This must be a dish which is the most popular embodiment of indian cuisine outside of india and so poorly made in most places thats its almost an abomination.
There are many stories of how it came to be and the most common one seems to be the one about how the owners of a Delhi restaurant wanted to use up their left over Tandoori chicken( which btw is another post altogether)
Heres my take on it, without adding loads of food coloring or enough sugar to make it a dessert.
Chicken marinade
- Plain natural yoghurt/Greek -50 gms / 2T
- Red chilli powder- to your taste..get kashmiri , because has nice colour aand wont burn you as much
- Ginger and garlic paste- 20 gms
- garam masala powder- pinch ( this is home made blend of spices)
- kasoori methi leaves- pinch( dried fenugreek leaves)-i toast these in the microwave and crumble or blend and store
- Salt
- lemon – if yoghurt isnt sour/tart enough
- mustard oil-1T/ 20 ml
Mix all the above with some boneless skinless chicken breast or leg, ideally for atleast 12 hours. You could do it for less time, but then have lesser flavour of spices penetrating the meat and less tender meat .
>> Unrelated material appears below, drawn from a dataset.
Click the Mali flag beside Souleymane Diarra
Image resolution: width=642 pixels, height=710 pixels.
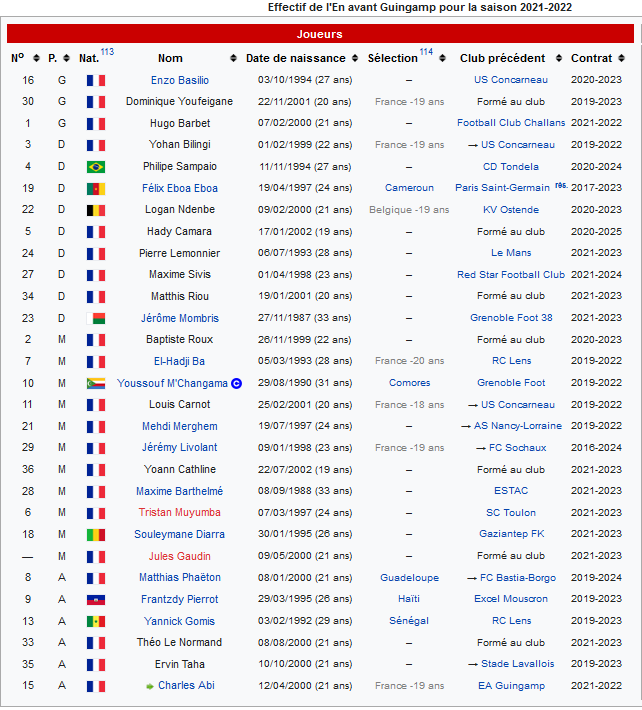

Cook in very hot oven for about 15 minutes 220C
For the sauce
- onion chopped-1 small about 50 gms
- oil-25 ml/ roughly 1 T
- green cardamom-1
- cumin-1/2 tsp
- cloves -1
- cinnamon – 1 small stick
- tomato paste about 50 gms
- sugar
- kasoori methi -pinch
- ginger and garlic paste
- coriander fresh
- cream-100 ml
- pepper powder
- chilli powder
heat oil with the whole spices , add chopped onion and saute till translucent.Add ginger and garlic paste tomato paste and cook till it almost starts to stick and scorch.
then add a little water-50 -100 ml and put on low heat .add the powdered spices and cream and cook till quite thick and creamy.
add in your roasted chicken cut into bite size chunks and cook till tender and right consistency.
top with chopped fresh coriander and some ginger julienne.
the sugar you add to cut down on acidity of the tomato paste…you dont want it sweet like some disgusting Indian restaurants/curry shops.
But done well this can be quite a nice meal.